Imigrantes irregulares
Cidade de imigrantes por tradição, a capital paulista possui atualmente 368.188 estrangeiros registrados, de acordo com dados do Sincre (Sistema Nacional de Cadastramento e Registro de Estrangeiros), fornecidos ao UOL pela Polícia Federal.
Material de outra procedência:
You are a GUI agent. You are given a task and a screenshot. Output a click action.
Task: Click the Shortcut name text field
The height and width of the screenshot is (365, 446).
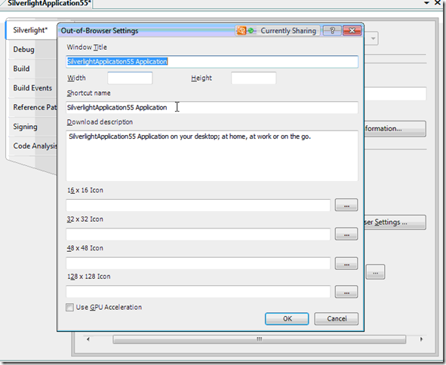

A secretaria acredita que a quantidade de imigrantes na cidade seja
cerca de 50% maior que o número oficial. "Considerando os irregulares,
existem cerca de 600 mil imigrantes em São Paulo", afirma Paulo Illes,
coordenador de políticas para imigrantes da secretaria.
Deisy
Ventura, professora do Instituto de Relações Internacionais da USP
(Universidade de São Paulo), afirma que o número de imigrantes
irregulares pode ser ainda maior. "[Essa quantidade] é só uma
estimativa, pode ser maior. [Os imigrantes] não respondem a censo
populacionais. Ninguém sabe ao certo. Nossas fronteiras são muito
porosas , e o controle das fronteiras é difícil", diz.
José
Renato de Campos Araújo, professor da USP e especialista em política
migratória, explica que a clandestinidade é marca da imigração ocorrida
após a Segunda Guerra Mundial. Antes disso, segundo ele, os estrangeiros
chegavam de forma legalizada.
"O Brasil fazia campanha na
Europa, pagava passagem para o imigrante vir. Era uma imigração
subsidiada, havia uma ação proativa do Estado", diz.
A situação
atual é diferente. "A realidade da imigração [nos dias de hoje] anda
muito próxima às redes de atividades ilegais, como tráfico de drogas,
tráfico de pessoas", acrescenta.
Clandestinidade
Se os
imigrantes encontram facilidade para entrar no país, o mesmo não ocorre
para se manterem aqui. "Essas pessoas conseguem entrar, mas não
conseguem ficar regularmente e, mais que isso, ficar dignamente", afirma
Ventura.
A pesquisadora faz críticas ao processo de
regularização de um estrangeiro no Brasil, que ela classifica como
difícil. "Ao não serem consideradas em situação regular, essas pessoas
não têm acesso a programas sociais e se tornam muito mais vulneráveis",
analisa.
A advogada Adriane Khoury Secco concorda com a estudiosa. "É complicado
o processo de obter visto para permanecer no Brasil. Às vezes é preciso
entrar com um processo administrativo e até um processo judicial",
fala. Ela presta assistência jurídica no Centro de Apoio ao Migrante,
entidade que atende cerca de 400 estrangeiros por mês em São Paulo.
Estatuto do Estrangeiro
A lei 6.815/1980, conhecida como Estatuto do Estrangeiro, prevê poucas
possibilidades para a concessão de visto permanente. Podem solicitar o
documento pais e companheiros de pessoas nascidas no Brasil, refugiado
ou asilado, vítima de tráfico de pessoas e pesquisador estrangeiro com
alta graduação.
A legislação estabelece outros tipos de visto,
como de trabalho e de estudante, mas ambos têm limite máximo de um ano e
só podem ser renovados no país de origem do imigrante.
"A lei
brasileira deveria ser flexibilizada. É uma lei antiga, que diferencia,
criminaliza as migrações, tem preconceito contra o imigrante", diz
Adriane Khoury Secco. O estatuto é de 1980, anterior à Constituição
Federal.
Na opinião da advogada, o grande números de imigrantes
irregulares também pode ser explicado pelo fato de que muitos deles
chegam ao país com a ideia de voltar. "Como pretendem voltar para o país
de origem, muitos não procuram regularização", explica. Ela lembra
ainda que muitos imigrantes são vítimas de tráfico humano e de trabalho
escravo.
O padre Roque Patussi, da Pastoral do Migrante de São
Paulo, critica o fato de o imigrante não poder votar, mesmo tendo visto
permanente. "Uma das nossas lutas é pelo fim da ditadura no meio dos
imigrantes. Eles pagam impostos, mas não podem votar".